Era il Natale del 1943, quando padre Arturo realizzava il primo nucleo della Piccola opera della Redenzione, nella casa di famiglia, accogliendo i fanciulli abbandonati e resi orfani dagli eventi bellici. Era il primo nucleo, da cui sarebbe gemmato, il Villaggio del Fanciullo, nell’ex-Casa del Fascio della cittadella mariana il cui tessuto urbano si distende tra i tornanti della caratteristica insellatura delle colline, verdeggianti per secolari oliveti e noccioleti, e che occhieggiano verso la pianura nolana. Il Villaggio del Fanciullo di Visciano ha fatto da modello, per dir così, di altri Villaggi sul territorio regionale, ma anche a Crosara di Marostica, in provincia di Vicenza, a Padova, all’insegna di un progetto educativo di matrice cristiana, declinando la formazione culturale, il patrimonio delle conoscenze e la pratica di attività lavorative specializzate. Un progetto, che richiama quello di San Giovanni Bosco e di San Filippo Neri.

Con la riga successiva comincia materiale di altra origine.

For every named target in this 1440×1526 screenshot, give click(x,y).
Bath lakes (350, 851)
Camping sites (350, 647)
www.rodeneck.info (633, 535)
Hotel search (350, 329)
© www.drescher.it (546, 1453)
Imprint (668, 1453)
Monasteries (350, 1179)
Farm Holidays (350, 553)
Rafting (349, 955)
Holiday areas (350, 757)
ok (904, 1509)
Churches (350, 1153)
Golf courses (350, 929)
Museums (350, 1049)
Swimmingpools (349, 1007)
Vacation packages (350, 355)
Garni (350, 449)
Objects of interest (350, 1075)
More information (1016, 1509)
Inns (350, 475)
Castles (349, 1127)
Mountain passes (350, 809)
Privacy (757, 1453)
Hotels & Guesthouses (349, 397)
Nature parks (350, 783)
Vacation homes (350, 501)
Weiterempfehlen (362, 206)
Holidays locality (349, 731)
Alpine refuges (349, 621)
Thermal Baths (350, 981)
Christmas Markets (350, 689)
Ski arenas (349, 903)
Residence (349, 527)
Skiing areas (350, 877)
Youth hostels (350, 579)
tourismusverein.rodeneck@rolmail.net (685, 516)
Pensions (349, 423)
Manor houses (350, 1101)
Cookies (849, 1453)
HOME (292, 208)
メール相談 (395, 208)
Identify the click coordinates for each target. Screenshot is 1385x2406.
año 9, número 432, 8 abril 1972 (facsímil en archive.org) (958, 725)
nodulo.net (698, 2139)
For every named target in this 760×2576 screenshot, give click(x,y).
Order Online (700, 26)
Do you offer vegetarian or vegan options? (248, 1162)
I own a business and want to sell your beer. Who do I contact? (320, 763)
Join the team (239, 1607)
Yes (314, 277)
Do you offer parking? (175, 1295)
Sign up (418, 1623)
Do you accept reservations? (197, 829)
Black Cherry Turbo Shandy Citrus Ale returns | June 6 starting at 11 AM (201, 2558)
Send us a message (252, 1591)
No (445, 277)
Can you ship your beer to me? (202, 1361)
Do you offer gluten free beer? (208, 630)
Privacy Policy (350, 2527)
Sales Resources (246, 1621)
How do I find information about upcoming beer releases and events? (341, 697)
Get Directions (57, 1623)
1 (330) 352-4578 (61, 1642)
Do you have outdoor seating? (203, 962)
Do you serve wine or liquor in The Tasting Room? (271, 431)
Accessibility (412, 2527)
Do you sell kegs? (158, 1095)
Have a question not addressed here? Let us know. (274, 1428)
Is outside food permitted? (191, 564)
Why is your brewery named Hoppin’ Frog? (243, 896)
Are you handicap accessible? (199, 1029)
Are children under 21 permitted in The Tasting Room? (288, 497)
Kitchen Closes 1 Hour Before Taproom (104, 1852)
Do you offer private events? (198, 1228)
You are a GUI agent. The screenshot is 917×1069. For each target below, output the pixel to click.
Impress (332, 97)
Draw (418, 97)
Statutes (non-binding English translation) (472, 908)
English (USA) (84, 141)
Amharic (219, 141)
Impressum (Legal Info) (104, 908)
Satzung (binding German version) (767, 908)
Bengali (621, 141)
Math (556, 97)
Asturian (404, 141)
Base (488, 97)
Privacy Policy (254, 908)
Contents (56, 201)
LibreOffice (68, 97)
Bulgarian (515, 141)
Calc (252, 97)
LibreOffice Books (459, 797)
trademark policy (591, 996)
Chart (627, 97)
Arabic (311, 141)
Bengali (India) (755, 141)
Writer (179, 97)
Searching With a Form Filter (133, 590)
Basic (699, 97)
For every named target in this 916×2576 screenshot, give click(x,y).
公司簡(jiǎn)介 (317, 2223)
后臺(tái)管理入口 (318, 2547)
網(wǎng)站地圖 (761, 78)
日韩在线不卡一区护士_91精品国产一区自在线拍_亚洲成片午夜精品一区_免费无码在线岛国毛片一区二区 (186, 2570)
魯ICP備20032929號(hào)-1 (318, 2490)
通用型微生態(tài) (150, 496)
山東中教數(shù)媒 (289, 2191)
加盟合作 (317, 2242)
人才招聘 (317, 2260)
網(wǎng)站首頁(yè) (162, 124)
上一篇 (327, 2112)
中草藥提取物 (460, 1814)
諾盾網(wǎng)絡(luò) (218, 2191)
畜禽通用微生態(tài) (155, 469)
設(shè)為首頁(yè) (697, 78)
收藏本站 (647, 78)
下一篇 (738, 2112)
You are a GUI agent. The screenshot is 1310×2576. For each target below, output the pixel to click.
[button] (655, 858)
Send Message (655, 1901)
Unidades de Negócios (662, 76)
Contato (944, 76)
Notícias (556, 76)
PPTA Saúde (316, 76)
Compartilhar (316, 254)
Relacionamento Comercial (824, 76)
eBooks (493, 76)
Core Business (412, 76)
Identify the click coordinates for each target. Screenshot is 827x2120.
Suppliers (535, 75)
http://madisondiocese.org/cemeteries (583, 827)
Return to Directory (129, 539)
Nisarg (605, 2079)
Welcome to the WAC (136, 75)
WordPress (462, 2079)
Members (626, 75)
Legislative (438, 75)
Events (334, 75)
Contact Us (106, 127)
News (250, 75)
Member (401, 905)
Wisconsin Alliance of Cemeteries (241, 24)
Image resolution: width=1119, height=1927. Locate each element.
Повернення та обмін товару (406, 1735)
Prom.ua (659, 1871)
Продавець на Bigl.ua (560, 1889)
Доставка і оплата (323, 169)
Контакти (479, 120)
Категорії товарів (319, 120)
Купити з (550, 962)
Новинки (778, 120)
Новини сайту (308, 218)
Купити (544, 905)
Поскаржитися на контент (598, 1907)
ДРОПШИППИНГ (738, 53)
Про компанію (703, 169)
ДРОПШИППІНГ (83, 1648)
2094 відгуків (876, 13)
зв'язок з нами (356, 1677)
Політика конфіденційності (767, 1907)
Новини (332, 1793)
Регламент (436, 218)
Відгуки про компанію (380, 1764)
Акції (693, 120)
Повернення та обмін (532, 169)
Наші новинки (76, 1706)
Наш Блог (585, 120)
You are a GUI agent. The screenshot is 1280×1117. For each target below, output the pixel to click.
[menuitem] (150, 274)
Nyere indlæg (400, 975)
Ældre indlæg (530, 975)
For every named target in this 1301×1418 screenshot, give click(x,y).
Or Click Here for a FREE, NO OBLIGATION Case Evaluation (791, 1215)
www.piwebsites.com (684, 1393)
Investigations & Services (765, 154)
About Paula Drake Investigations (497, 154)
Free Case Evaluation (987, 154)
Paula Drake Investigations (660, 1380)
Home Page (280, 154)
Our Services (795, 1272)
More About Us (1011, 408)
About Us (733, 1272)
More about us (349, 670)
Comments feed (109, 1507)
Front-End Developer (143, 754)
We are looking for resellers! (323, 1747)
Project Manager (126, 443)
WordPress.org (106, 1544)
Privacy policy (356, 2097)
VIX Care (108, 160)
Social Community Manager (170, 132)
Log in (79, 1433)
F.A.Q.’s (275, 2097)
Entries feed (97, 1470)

Dagli anni ’70 del secolo scorso in poi, le missioni dell’ Opera si sono ramificate in Guatemala, El Salvador, Colombia, India, terre lontane, in cui i Villaggi del fanciullo, attivamente presenti sui territori, assolvono la funzione di accoglienza familiare e di formazione per tanti bambini, segnati dalla fame, dal degrado e dalla più cupa marginalità, bisognevoli di accoglienza e familiarità, per vivere la propria umanità. E’ l’”avventura di amore e di carità” di padre Arturo che prosegue, affidata alle Piccole apostole della Redenzione e ai Missionari della Divina Redenzione. Una testimonianza concreta dei segni lasciati dal Servo di Dio, la cui lezione è di straordinaria attualità, nel parlare il linguaggio dell’amore e la pratica della carità, mentre l’umanità sembra avvilupparsi sempre più in contraddizioni con se stessa e conflitti irragionevoli. E siamo all’inizio del secondo decennio del Terzo millennio.
Con il ciclo degli eventi, conclusi a marzo, l’anno arturiano, apertosi lo scorso agosto, é approdato al giro di boa. L’agenda dei prossimi mesi è piuttosto fitta. Il 12 aprile, a Marigliano, nell’Istituto “Anselmi”, tra i più qualificati e prestigiosi Centri formativi dell’Opera, pubblico convegno sul tema: “L’aspetto pedagogico del carisma arturiano”. A maggio- data da definire- i componenti della grande famiglia dell’Opera saranno in pellegrinaggio a Roma, in udienza con Papa Francesco. Il 17 maggio, convegno a Pompei, con filo tematico La figura di Maria nella vita di padre Arturo. Il 18 maggio, spettacolo d’intrattenimento nel Villaggio del Fanciullo, a Visciano, con lo Zecchino mariano.
Per luglio sono previste le manifestazioni di chiusura dell’ anno arturiano, nella basilica di Santa Maria Assunta in Cielo, a Nola, mentre l’8 agosto alle ore 19 solenne celebrazione eucaristica nella basilica di Maria santissima del Carpinello, in memoria del centenario della nascita del Servo di Dio.